» Records shown
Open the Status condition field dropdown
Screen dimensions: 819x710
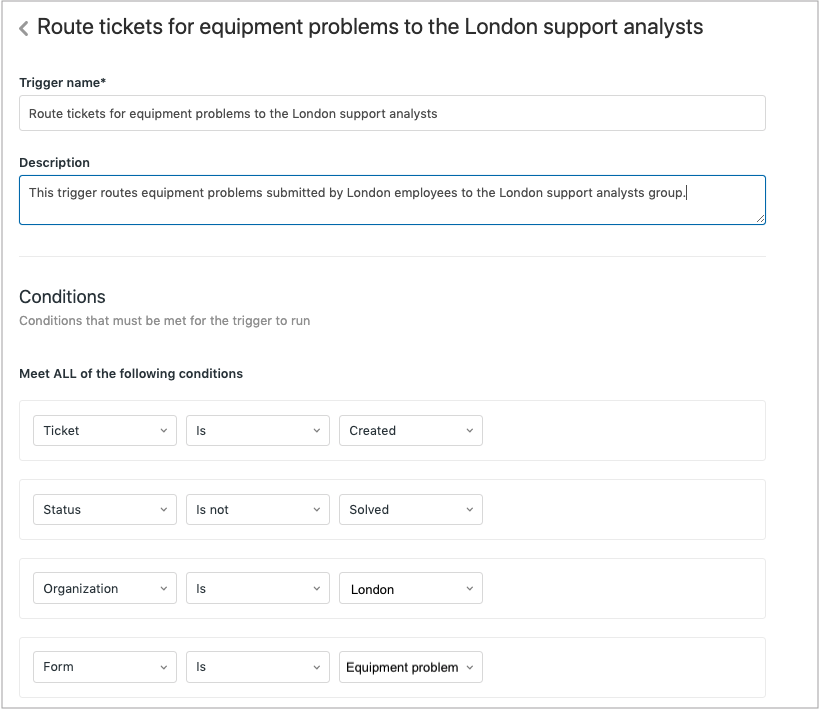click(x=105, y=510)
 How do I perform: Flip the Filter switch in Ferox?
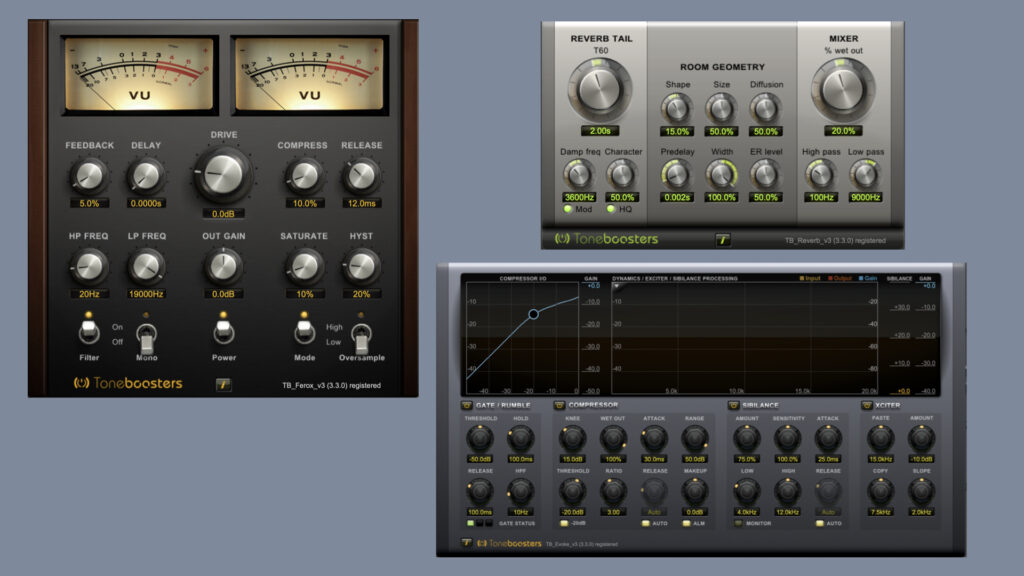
==
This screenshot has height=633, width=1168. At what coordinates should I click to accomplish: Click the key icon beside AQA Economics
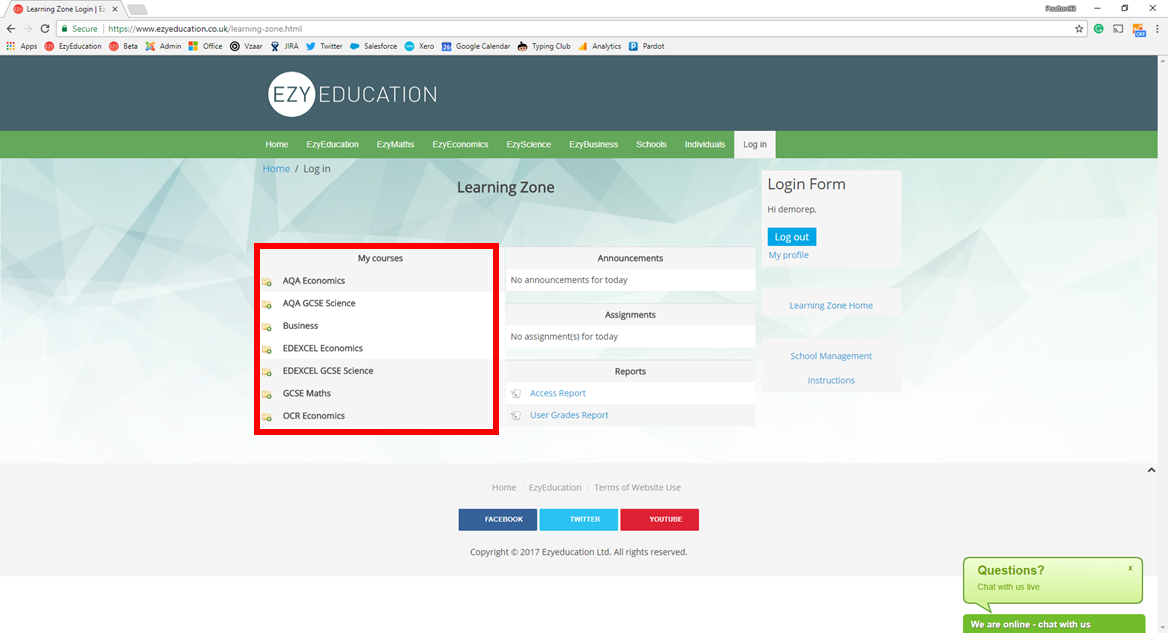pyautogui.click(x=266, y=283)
...
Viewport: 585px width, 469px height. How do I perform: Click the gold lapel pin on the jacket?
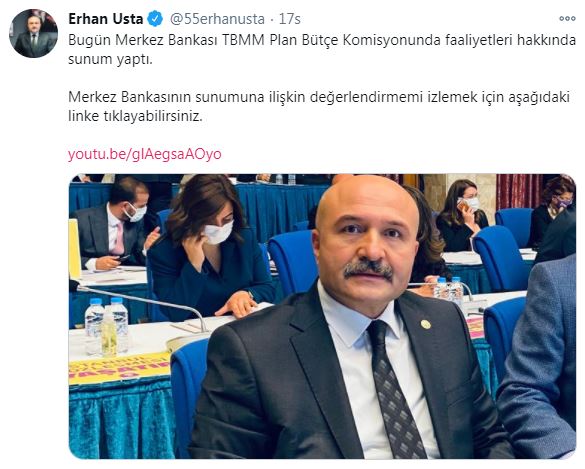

» Work required
Your reply should consist solely of the lines above from the line containing "Screen dimensions: 819x710" up to and including the line containing "How do I perform: Flip", reproduced exactly, minus the pictures.

» Exercise output
Screen dimensions: 819x710
click(x=105, y=510)
 How do I perform: Flip the Filter switch in Ferox?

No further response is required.